--- INPUT DATA ---
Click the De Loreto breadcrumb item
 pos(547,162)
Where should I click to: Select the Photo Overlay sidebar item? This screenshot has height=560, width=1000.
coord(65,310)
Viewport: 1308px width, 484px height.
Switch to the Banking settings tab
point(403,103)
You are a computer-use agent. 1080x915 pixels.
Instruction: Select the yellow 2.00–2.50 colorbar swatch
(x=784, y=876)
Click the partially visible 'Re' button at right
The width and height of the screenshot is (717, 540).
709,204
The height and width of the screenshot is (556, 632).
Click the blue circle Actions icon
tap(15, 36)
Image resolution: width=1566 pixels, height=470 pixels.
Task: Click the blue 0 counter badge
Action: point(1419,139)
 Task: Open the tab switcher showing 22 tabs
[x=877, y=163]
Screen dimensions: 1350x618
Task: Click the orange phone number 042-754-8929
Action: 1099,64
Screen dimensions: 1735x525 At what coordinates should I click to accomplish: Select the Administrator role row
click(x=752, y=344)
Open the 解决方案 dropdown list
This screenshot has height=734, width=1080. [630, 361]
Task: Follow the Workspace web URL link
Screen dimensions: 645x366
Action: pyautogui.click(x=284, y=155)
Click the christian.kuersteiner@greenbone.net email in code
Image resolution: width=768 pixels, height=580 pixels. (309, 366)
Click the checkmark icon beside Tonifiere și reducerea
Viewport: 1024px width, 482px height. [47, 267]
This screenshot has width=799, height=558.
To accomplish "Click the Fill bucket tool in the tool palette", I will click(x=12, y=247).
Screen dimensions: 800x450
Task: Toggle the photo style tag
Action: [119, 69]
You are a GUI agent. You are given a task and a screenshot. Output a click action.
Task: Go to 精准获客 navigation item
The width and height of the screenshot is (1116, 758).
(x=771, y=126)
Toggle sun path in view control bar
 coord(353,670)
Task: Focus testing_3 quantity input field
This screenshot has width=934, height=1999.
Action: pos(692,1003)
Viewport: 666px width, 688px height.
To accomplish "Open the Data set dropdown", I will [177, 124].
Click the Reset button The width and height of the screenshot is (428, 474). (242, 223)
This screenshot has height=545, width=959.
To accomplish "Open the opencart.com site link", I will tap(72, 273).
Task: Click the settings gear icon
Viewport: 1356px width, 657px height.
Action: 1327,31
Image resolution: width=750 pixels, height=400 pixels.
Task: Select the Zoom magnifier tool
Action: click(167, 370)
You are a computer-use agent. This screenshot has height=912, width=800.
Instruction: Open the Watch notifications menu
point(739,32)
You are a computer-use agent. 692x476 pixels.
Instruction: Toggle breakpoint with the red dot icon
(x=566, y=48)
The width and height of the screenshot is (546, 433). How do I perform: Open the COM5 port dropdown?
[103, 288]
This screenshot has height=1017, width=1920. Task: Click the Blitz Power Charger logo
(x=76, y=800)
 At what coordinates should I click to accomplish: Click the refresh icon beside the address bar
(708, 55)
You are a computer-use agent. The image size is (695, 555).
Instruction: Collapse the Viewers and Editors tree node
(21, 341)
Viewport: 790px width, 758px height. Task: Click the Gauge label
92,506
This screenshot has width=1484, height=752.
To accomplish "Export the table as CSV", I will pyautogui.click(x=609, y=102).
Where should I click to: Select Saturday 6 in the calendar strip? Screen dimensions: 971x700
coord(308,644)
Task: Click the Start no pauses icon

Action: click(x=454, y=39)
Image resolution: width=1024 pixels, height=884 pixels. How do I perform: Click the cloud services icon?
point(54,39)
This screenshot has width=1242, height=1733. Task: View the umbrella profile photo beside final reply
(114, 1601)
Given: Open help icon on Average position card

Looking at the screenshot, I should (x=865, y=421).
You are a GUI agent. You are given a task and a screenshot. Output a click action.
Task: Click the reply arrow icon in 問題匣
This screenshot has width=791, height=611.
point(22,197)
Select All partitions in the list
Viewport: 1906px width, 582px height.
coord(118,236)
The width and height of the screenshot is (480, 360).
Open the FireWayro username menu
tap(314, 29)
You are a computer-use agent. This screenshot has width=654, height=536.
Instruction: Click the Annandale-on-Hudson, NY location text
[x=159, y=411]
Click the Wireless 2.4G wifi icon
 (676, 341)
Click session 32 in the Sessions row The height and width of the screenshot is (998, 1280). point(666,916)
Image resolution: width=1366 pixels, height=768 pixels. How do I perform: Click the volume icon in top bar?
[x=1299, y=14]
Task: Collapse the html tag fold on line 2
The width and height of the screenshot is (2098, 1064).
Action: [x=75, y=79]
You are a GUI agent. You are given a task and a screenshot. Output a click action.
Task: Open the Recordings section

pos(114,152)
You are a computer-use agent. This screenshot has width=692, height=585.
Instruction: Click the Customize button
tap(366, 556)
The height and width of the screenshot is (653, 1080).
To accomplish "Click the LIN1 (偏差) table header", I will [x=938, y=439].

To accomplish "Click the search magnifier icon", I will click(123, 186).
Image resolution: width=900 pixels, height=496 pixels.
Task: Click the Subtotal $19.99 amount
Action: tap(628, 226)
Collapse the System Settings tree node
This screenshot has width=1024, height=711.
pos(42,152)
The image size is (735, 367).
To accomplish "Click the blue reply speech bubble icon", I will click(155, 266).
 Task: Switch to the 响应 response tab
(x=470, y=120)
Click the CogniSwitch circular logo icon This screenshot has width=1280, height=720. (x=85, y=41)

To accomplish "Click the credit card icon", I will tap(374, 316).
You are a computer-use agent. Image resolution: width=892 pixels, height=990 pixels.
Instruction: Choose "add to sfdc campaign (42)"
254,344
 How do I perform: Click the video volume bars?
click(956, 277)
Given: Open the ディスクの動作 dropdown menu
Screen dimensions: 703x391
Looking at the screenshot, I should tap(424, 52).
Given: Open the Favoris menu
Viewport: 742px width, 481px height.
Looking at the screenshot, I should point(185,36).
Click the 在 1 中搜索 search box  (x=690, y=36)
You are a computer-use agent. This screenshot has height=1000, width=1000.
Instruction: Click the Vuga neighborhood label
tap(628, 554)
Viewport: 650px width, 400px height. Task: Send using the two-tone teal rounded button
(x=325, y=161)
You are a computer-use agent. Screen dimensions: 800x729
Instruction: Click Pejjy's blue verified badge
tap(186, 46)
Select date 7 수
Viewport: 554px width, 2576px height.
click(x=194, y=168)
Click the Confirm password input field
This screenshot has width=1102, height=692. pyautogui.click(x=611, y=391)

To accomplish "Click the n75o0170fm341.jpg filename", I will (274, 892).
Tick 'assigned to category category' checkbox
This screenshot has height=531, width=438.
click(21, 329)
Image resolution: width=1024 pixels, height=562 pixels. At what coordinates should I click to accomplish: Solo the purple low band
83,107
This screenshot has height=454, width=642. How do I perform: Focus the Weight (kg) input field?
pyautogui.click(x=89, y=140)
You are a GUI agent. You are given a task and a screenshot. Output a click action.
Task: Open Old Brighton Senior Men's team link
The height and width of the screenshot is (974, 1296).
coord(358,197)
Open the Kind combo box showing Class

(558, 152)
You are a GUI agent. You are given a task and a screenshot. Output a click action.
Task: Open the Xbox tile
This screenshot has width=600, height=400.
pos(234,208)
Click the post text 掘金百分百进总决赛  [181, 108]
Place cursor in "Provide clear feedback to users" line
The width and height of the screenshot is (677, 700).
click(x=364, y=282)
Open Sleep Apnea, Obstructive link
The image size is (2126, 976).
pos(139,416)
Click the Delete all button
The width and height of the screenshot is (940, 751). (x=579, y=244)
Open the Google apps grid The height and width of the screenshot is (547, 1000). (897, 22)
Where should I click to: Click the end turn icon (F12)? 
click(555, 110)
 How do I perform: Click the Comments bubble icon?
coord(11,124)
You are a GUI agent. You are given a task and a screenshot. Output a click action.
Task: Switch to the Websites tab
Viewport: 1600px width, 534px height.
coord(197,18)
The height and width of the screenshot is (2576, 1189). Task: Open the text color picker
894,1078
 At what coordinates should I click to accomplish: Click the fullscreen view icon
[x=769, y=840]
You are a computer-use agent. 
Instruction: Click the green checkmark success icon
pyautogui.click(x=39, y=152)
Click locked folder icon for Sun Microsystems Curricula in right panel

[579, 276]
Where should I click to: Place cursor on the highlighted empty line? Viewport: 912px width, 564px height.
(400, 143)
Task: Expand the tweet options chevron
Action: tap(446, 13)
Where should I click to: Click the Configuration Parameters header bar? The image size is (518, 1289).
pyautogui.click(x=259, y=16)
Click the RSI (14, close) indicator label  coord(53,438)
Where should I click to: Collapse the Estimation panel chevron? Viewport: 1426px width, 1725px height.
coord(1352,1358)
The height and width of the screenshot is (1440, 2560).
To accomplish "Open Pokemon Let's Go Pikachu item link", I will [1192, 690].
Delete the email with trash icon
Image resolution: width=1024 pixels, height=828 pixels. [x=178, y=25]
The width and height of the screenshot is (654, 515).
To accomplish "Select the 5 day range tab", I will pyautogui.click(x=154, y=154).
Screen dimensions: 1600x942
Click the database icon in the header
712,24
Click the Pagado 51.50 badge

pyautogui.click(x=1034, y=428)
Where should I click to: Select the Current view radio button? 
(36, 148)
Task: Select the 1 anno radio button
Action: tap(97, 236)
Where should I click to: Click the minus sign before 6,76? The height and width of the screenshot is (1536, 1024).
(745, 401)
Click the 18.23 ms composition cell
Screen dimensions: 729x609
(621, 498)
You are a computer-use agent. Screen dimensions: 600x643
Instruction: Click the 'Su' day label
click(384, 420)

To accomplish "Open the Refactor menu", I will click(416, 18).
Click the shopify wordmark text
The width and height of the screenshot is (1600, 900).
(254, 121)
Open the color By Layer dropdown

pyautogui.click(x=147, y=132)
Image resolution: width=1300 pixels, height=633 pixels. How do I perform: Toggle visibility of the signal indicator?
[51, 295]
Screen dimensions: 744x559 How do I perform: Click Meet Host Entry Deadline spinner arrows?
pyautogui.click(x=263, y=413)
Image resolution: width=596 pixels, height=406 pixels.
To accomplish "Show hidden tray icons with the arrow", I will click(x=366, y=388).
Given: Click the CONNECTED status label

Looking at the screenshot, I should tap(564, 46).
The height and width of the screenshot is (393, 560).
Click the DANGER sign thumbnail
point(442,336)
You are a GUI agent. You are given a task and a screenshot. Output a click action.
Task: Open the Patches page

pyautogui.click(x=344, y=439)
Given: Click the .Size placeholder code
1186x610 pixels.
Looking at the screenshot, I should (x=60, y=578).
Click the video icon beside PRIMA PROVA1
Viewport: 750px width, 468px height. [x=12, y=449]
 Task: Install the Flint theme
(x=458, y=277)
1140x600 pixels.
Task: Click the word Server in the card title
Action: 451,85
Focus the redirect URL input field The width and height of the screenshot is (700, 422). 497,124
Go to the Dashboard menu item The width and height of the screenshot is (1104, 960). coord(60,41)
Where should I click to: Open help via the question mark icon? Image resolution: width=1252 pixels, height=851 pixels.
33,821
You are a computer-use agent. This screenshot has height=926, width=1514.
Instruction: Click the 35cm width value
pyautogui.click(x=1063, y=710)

--- WORK INSTRUCTIONS ---
Select all lines in the listing that include the word "link".

--- OUTPUT OF THE TASK ---
Task: Follow the Workspace web URL link
To accomplish "Open the opencart.com site link", I will tap(72, 273).
Task: Open Old Brighton Senior Men's team link
Open Sleep Apnea, Obstructive link
To accomplish "Open Pokemon Let's Go Pikachu item link", I will [1192, 690].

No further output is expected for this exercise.